I’ll end by bringing it back to a more personal and immediate level, to say how honoured I am to be receiving this award, the Kate Greenaway medal. I grew up in suburban Western Australia, about as far away from the UK as you can get – further than the moon actually, because at least you can see the moon from London. However, thanks to the local public libraries of my youth, it was well within a British orbit, including the wonderful reach of creators such as Quentin Blake, Shirley Hughes, Raymond Briggs and so many others I can now count as peers. That notion would have been unthinkable to me as a kid, not least because I believed great stories came from elsewhere – anywhere but my own terminally ordinary, broad-accented neighbourhood – usually somewhere with hedgerows and elevenses, whatever they were. I wrote my first stories at school beneath a picture of a queen that didn’t live in Australia, certainly not Perth, who probably didn’t know where the best banksia flowers grew or how to handle a blue-tongued lizard. The world of adults was strange like that, loving pictures of distant queens, but kids know all about strange. Strange is good, because it means anything is still possible. And it should not go unnoticed that the emblem of Western Australia is the black swan. Until a Dutchman spotted it in 1697, the saying ‘all swans are white’ was actually a common European shorthand for absolute truth.

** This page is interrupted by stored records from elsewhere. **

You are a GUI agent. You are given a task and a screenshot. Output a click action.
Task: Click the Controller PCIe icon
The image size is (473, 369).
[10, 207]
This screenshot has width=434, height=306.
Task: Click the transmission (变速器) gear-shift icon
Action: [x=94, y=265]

On the matter of odd animals, my mother once accidentally read George Orwell’s Animal Farm to my brother and I, thinking from the opening chapter that it was a fairytale suitable for small children.  She soon became aware of her  a possible misjudgement quite far in, but it was already too late. We needed to see it through to the end, chapter by harrowing chapter, through the lying and back-stabbing, the brainwashing, power abuse and slaughter, all the way to a bleak end. Well, it was not too different from things we saw at school: the pigs, the sheep, the chickens, the horse. It made sense. At the very least, I couldn’t stop thinking about it. That was the concern, my mother much later confided, worried that this seemingly innocuous book had ‘warped our little minds.’ I reassured her that if that was the case, at least warped in a productive way; I’m still writing strange animal fables four decades later. I mention this because it’s a reminder that children as an audience do not always benefit from adult presumptions. They can handle much more than most adults believe, and they do – publishers take note.

 For this reason, I’ve never been keen to draw the line between one literature or another, one genre of painting or another, between adults and children. A book, a story, a painting is not for everybody, just that person, any person, who finds it interesting. That’s the only determination of good art that I’ve been able to figure out over the years: something that’s interesting. I’m so pleased that the readers of Tales from the Inner City have granted me the gift of highest praise, of finding it interesting, all the more so for being a little warped. It’s supremely nice to know, as any properly warped author and illustrator can attest, that I’m not the only one. Thankyou!